As we were reading, I saw Maria's body move back as it was my turn to read, and in my peripheral, I could feel her eyes studying my face. In my heart, I felt she was searching for her mom, possibly recognizing some similarities of her mother's features. On the other hand, there could have been a piece of food resting on my upper lip.
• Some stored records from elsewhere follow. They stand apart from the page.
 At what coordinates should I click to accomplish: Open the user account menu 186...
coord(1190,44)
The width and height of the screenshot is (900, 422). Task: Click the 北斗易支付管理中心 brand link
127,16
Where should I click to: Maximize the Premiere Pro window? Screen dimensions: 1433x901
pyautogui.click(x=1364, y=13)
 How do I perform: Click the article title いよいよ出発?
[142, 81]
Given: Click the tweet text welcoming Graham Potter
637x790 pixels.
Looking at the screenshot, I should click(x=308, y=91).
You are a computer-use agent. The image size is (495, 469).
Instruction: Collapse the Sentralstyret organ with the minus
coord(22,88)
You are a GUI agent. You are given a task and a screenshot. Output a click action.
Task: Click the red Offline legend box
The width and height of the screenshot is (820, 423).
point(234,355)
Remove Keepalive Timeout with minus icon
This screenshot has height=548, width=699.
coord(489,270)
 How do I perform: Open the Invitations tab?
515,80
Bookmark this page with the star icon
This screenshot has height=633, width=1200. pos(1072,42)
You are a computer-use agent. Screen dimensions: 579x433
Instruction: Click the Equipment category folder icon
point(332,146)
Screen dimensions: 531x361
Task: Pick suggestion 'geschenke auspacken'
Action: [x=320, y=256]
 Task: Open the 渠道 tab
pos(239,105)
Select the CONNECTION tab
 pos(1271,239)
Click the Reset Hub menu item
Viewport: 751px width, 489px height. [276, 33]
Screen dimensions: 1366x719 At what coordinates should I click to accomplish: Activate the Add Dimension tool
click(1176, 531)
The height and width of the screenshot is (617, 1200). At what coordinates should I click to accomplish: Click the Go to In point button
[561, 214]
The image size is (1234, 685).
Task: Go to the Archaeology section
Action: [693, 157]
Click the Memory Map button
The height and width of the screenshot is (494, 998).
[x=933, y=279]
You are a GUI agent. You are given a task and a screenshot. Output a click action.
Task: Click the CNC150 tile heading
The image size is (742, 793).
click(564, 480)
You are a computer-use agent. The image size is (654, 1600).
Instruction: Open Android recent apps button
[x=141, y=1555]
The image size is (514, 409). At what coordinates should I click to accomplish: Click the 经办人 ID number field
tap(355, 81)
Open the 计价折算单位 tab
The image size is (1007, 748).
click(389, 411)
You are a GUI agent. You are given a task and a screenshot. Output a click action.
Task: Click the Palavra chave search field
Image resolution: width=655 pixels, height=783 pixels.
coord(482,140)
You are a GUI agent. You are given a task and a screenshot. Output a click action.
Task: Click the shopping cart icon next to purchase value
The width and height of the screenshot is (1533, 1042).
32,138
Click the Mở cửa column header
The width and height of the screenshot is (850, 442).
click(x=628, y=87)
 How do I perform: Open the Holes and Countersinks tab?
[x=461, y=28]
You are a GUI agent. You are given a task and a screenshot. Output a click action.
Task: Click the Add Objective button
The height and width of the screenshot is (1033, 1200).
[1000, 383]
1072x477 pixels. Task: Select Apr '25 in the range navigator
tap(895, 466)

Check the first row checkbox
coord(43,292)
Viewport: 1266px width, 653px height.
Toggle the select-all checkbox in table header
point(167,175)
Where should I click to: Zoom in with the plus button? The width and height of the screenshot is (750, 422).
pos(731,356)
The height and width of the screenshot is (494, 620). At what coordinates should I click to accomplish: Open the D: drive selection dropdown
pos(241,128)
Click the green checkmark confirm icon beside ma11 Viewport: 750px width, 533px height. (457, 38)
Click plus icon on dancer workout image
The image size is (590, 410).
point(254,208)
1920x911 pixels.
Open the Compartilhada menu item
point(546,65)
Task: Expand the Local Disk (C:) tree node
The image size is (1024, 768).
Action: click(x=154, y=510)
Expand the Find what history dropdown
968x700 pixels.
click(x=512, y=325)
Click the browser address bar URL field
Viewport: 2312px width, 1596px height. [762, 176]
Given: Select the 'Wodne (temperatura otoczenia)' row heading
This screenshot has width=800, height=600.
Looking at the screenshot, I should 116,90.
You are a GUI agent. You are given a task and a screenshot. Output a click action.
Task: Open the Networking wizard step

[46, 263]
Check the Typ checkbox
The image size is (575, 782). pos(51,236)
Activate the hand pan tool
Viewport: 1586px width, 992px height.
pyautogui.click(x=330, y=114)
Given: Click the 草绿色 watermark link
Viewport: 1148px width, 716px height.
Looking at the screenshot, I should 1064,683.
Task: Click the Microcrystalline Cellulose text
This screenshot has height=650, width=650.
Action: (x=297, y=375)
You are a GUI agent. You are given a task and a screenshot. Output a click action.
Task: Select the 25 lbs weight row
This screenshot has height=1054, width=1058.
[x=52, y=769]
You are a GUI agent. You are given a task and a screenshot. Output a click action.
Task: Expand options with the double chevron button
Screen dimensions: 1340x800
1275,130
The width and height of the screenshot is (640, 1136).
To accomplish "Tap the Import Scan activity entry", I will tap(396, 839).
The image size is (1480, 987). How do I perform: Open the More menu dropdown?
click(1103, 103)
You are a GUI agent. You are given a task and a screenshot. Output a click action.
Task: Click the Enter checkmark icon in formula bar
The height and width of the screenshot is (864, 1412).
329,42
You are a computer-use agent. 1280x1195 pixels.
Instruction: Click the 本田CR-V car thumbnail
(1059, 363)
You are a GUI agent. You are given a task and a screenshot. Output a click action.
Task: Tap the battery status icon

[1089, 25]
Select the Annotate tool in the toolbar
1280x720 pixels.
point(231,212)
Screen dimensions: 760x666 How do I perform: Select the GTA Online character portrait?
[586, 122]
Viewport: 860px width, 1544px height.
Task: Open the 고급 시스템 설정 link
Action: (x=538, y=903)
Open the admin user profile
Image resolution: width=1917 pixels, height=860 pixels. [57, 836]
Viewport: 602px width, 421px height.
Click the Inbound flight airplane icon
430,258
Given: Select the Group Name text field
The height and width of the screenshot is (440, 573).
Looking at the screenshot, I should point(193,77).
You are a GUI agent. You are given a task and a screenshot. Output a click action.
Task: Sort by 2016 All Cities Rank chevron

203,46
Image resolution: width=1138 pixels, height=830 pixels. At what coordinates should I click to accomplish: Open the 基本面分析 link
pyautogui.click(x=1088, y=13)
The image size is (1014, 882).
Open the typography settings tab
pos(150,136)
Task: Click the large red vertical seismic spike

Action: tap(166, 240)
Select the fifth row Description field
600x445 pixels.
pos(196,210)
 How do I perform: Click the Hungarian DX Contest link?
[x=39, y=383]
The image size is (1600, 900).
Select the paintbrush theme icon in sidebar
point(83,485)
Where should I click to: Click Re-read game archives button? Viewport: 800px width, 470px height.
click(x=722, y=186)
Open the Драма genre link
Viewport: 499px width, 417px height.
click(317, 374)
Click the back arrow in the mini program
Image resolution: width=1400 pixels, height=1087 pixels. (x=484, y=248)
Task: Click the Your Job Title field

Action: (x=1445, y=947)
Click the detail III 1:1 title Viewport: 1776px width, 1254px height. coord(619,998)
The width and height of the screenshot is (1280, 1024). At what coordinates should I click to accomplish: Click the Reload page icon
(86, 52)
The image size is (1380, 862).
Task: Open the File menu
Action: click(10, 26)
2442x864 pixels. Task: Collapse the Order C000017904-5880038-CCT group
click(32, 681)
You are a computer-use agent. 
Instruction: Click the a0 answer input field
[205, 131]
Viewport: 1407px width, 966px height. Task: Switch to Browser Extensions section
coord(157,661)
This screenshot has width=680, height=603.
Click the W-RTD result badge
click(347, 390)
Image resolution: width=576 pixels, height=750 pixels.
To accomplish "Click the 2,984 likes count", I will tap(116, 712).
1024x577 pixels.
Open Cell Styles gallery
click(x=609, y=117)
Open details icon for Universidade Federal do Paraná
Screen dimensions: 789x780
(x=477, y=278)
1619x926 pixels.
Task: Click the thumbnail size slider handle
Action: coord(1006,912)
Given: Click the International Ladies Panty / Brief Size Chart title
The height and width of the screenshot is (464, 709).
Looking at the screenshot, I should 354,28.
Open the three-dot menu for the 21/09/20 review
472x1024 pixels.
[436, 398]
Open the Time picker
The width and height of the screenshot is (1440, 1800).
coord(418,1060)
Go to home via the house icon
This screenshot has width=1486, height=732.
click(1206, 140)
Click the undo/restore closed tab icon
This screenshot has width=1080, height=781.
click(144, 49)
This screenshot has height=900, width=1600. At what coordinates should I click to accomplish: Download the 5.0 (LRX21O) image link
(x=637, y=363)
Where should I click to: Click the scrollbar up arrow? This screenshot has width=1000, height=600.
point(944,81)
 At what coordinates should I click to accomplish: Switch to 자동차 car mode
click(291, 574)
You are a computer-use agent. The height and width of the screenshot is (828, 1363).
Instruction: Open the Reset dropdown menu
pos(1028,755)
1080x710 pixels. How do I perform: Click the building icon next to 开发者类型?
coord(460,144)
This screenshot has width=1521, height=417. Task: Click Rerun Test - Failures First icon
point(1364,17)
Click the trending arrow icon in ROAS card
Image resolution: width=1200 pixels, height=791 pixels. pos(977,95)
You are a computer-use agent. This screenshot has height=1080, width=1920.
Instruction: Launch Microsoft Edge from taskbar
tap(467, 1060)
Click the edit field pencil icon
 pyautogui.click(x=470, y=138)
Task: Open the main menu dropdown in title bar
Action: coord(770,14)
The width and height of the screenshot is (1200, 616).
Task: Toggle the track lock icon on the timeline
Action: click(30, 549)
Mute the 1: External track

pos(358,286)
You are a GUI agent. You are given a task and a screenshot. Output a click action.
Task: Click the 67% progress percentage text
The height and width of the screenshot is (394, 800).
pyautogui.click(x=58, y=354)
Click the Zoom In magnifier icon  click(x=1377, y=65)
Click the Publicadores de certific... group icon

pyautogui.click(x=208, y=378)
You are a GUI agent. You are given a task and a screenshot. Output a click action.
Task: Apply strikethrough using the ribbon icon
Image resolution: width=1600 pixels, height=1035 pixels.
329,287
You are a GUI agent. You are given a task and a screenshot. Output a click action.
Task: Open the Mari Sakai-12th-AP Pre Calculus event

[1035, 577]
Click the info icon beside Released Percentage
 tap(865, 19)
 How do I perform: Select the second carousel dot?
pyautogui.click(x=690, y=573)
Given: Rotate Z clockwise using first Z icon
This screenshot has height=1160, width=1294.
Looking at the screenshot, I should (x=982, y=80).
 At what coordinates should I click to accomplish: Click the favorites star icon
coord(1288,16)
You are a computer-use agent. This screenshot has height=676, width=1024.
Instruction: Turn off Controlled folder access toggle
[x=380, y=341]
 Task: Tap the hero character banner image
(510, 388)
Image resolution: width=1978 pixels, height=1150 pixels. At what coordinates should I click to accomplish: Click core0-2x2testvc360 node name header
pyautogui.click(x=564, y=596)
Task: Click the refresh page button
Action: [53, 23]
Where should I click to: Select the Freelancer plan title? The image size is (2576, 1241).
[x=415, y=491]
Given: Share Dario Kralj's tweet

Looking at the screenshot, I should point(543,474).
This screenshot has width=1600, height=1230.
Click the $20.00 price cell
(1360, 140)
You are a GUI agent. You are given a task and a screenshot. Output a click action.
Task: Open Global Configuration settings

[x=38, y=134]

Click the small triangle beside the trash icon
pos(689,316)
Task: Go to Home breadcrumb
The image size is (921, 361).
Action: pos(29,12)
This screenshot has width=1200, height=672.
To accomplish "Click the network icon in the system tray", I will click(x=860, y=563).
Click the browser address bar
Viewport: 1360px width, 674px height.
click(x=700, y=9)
Either way, I was reminded of the simple pleasures of life, the warm fuzzies, the graces God has given us, and hoping that I could make a difference in my actions and my words with her.
Today I wanted to share the simple pleasures or warm fuzzies of life that make me smile:
Hugs from my kids, and especially when they want to cuddle with me
Hugs from Marty
The giggling of my children
The setting sun
The rising sun
Shapes of the clouds in front of a blue sky
Dairy Queen icecream.....shoot, any good icecream dipped in chocolate or hot fudge
The smell of a child's hair, especially my own, after their bath
Hearing the voice of Marty over the phone during a work day to see how I'm doing
Watching my children breathe after they fall asleep
Seeing a turtle cross a busy street....the determination
Watching a duck swimming carefree in a pond
Connecting with my sister's eyes, even in the face of a terminal diagnosis
Standing in front of an ocean; hearing those same sounds in my own house from the sound machine
Autumn, my dog, licking my feet (strange as it is, but it makes me smile, who else would do that?)
A baby falling asleep on my shoulder (I love when our little Lucy does this....it's been so long for my own)
My dog walking by my side constantly through the house
The warmth of the sun on a breezy day, esp the fall, but I'll take the springtime, too
Walking through the neighborhood, with a gentle breeze, listening to my favorite tunes
Drinking an ice cold beer when I'm really thirsty......
Sitting on my deck, looking out at the trees and watching nature at work
Reading a great book that I can't put down
Spotting a deer in my yard, but they don't see me
A great meal............shrimp made any way would be a favorite
Comfort foods, especially the fried, crunchy kind
Homemade popcorn made on the stove with a cold beverage
Susie's Chicken Paprikash
Walking into a movie theater and smelling the buttered popcorn
The sweet aromas of a bakery
Biting into a good batch of my chocolate chip cookies
The baby powdered freshness of a newly changed baby's diaper
Watching a toddler make a new discovery
Biting into a thick, rich piece of cheese cake
Hearing the excitement in their voices when my kids have been successful in some endeavor
Receiving a special card, letter or email from a friend or family member which says they are thinking about me
Being in the company of positive energy
Feeling the presence of my sister's spirit
Feeling the presence of God
Cuddling in a warm blanket when the wind is whirling outside
Laying near a heater in my closet when all have gone to sleep
Hearing the belly laughter of Frankie and Maria.....it's so contagious
The good health of my loved ones
Finding blessings in the brokenness is a step towards healing.....not forgetting.....but healing, and the warm fuzzies are those reminders of how blessed I am.
"Keep your thoughts positive because your thoughts become your words. Keep your words positive because your words become your behaviors. Keep your behaviors positive because your behaviors become your habits. Keep your habits positive because your habits become your values. Keep your values positive because your values become your destiny"
-Gandhi
I really enjoyed this entry. I love warm & fuzzies! You are so gifted in your writing. Love you!